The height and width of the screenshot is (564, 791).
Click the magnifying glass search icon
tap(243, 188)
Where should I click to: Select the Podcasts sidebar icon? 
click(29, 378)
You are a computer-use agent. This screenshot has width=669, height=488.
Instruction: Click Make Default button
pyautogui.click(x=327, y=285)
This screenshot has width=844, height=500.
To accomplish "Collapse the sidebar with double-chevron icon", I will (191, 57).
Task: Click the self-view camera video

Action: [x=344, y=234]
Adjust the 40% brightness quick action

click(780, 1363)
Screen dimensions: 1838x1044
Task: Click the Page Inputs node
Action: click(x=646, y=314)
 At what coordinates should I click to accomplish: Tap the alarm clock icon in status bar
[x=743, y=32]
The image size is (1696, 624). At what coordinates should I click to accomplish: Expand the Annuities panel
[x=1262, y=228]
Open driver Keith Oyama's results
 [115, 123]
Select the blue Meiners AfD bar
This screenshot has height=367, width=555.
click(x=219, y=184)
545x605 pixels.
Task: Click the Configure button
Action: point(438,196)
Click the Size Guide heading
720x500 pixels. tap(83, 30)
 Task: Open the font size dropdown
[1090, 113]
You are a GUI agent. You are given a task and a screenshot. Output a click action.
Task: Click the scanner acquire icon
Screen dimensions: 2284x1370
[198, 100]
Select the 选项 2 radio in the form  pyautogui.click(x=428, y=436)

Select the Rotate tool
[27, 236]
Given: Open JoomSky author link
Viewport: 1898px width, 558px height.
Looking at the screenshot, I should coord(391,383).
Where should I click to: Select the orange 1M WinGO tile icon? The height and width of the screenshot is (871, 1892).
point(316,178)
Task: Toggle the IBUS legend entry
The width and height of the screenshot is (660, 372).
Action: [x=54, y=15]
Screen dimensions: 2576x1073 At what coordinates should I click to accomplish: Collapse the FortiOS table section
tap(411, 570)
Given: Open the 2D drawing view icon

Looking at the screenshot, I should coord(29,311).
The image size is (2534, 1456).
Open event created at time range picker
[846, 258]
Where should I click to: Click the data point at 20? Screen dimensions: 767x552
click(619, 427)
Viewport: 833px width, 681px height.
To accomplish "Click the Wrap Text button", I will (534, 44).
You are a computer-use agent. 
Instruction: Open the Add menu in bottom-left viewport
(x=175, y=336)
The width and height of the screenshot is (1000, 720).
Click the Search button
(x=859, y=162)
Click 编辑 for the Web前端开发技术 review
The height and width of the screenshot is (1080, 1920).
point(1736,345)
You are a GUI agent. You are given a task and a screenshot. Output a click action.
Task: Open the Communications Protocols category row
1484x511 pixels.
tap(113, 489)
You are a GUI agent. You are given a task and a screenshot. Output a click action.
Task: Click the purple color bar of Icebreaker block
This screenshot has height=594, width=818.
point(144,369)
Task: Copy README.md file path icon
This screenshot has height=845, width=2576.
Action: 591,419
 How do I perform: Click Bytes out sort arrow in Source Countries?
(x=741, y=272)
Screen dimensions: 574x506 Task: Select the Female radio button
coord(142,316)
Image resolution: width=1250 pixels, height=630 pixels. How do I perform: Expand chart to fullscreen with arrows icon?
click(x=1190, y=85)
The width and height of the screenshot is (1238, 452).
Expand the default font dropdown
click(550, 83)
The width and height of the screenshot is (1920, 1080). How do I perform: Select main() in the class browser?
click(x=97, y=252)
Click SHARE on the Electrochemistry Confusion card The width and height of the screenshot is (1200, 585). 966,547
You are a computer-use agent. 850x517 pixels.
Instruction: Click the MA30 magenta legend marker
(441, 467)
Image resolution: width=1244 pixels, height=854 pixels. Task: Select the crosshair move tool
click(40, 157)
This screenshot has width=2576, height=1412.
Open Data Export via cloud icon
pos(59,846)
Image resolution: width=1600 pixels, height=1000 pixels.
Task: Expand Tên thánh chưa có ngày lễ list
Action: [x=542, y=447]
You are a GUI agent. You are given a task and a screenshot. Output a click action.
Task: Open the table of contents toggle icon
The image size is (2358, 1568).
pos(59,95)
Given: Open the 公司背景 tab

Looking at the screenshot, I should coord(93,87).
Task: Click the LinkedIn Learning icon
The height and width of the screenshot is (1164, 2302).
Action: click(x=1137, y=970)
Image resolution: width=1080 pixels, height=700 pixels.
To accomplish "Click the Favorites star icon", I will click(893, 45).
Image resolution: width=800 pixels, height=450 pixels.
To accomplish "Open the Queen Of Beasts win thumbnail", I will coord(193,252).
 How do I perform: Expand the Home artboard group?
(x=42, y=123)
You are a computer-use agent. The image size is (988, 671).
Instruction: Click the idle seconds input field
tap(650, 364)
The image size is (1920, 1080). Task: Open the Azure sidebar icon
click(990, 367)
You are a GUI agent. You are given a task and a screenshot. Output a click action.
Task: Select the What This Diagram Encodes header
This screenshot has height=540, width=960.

^^^^

*WORK REQUIRED*: Express every line of the material above as a JSON list of strings, one string per line, leaving out blank lines.

*RIGHT ANSWER*:
[
  "The height and width of the screenshot is (564, 791).",
  "Click the magnifying glass search icon",
  "tap(243, 188)",
  "Where should I click to: Select the Podcasts sidebar icon? ",
  "click(29, 378)",
  "You are a computer-use agent. This screenshot has width=669, height=488.",
  "Instruction: Click Make Default button",
  "pyautogui.click(x=327, y=285)",
  "This screenshot has width=844, height=500.",
  "To accomplish \"Collapse the sidebar with double-chevron icon\", I will (191, 57).",
  "Task: Click the self-view camera video",
  "Action: [x=344, y=234]",
  "Adjust the 40% brightness quick action",
  "click(780, 1363)",
  "Screen dimensions: 1838x1044",
  "Task: Click the Page Inputs node",
  "Action: click(x=646, y=314)",
  " At what coordinates should I click to accomplish: Tap the alarm clock icon in status bar",
  "[x=743, y=32]",
  "The image size is (1696, 624). At what coordinates should I click to accomplish: Expand the Annuities panel",
  "[x=1262, y=228]",
  "Open driver Keith Oyama's results",
  " [115, 123]",
  "Select the blue Meiners AfD bar",
  "This screenshot has height=367, width=555.",
  "click(x=219, y=184)",
  "545x605 pixels.",
  "Task: Click the Configure button",
  "Action: point(438,196)",
  "Click the Size Guide heading",
  "720x500 pixels. tap(83, 30)",
  " Task: Open the font size dropdown",
  "[1090, 113]",
  "You are a GUI agent. You are given a task and a screenshot. Output a click action.",
  "Task: Click the scanner acquire icon",
  "Screen dimensions: 2284x1370",
  "[198, 100]",
  "Select the 选项 2 radio in the form  pyautogui.click(x=428, y=436)",
  "Select the Rotate tool",
  "[27, 236]",
  "Given: Open JoomSky author link",
  "Viewport: 1898px width, 558px height.",
  "Looking at the screenshot, I should coord(391,383).",
  "Where should I click to: Select the orange 1M WinGO tile icon? The height and width of the screenshot is (871, 1892).",
  "point(316,178)",
  "Task: Toggle the IBUS legend entry",
  "The width and height of the screenshot is (660, 372).",
  "Action: [x=54, y=15]",
  "Screen dimensions: 2576x1073 At what coordinates should I click to accomplish: Collapse the FortiOS table section",
  "tap(411, 570)",
  "Given: Open the 2D drawing view icon",
  "Looking at the screenshot, I should coord(29,311).",
  "The image size is (2534, 1456).",
  "Open event created at time range picker",
  "[846, 258]",
  "Where should I click to: Click the data point at 20? Screen dimensions: 767x552",
  "click(619, 427)",
  "Viewport: 833px width, 681px height.",
  "To accomplish \"Click the Wrap Text button\", I will (534, 44).",
  "You are a computer-use agent. ",
  "Instruction: Open the Add menu in bottom-left viewport",
  "(x=175, y=336)",
  "The width and height of the screenshot is (1000, 720).",
  "Click the Search button",
  "(x=859, y=162)",
  "Click 编辑 for the Web前端开发技术 review",
  "The height and width of the screenshot is (1080, 1920).",
  "point(1736,345)",
  "You are a GUI agent. You are given a task and a screenshot. Output a click action.",
  "Task: Open the Communications Protocols category row",
  "1484x511 pixels.",
  "tap(113, 489)",
  "You are a GUI agent. You are given a task and a screenshot. Output a click action.",
  "Task: Click the purple color bar of Icebreaker block",
  "This screenshot has height=594, width=818.",
  "point(144,369)",
  "Task: Copy README.md file path icon",
  "This screenshot has height=845, width=2576.",
  "Action: 591,419",
  " How do I perform: Click Bytes out sort arrow in Source Countries?",
  "(x=741, y=272)",
  "Screen dimensions: 574x506 Task: Select the Female radio button",
  "coord(142,316)",
  "Image resolution: width=1250 pixels, height=630 pixels. How do I perform: Expand chart to fullscreen with arrows icon?",
  "click(x=1190, y=85)",
  "The width and height of the screenshot is (1238, 452).",
  "Expand the default font dropdown",
  "click(550, 83)",
  "The width and height of the screenshot is (1920, 1080). How do I perform: Select main() in the class browser?",
  "click(x=97, y=252)",
  "Click SHARE on the Electrochemistry Confusion card The width and height of the screenshot is (1200, 585). 966,547",
  "You are a computer-use agent. 850x517 pixels.",
  "Instruction: Click the MA30 magenta legend marker",
  "(441, 467)",
  "Image resolution: width=1244 pixels, height=854 pixels. Task: Select the crosshair move tool",
  "click(40, 157)",
  "This screenshot has width=2576, height=1412.",
  "Open Data Export via cloud icon",
  "pos(59,846)",
  "Image resolution: width=1600 pixels, height=1000 pixels.",
  "Task: Expand Tên thánh chưa có ngày lễ list",
  "Action: [x=542, y=447]",
  "You are a GUI agent. You are given a task and a screenshot. Output a click action.",
  "Task: Open the table of contents toggle icon",
  "The image size is (2358, 1568).",
  "pos(59,95)",
  "Given: Open the 公司背景 tab",
  "Looking at the screenshot, I should coord(93,87).",
  "Task: Click the LinkedIn Learning icon",
  "The height and width of the screenshot is (1164, 2302).",
  "Action: click(x=1137, y=970)",
  "Image resolution: width=1080 pixels, height=700 pixels.",
  "To accomplish \"Click the Favorites star icon\", I will click(893, 45).",
  "Image resolution: width=800 pixels, height=450 pixels.",
  "To accomplish \"Open the Queen Of Beasts win thumbnail\", I will coord(193,252).",
  " How do I perform: Expand the Home artboard group?",
  "(x=42, y=123)",
  "You are a computer-use agent. The image size is (988, 671).",
  "Instruction: Click the idle seconds input field",
  "tap(650, 364)",
  "The image size is (1920, 1080). Task: Open the Azure sidebar icon",
  "click(990, 367)",
  "You are a GUI agent. You are given a task and a screenshot. Output a click action.",
  "Task: Select the What This Diagram Encodes header",
  "This screenshot has height=540, width=960."
]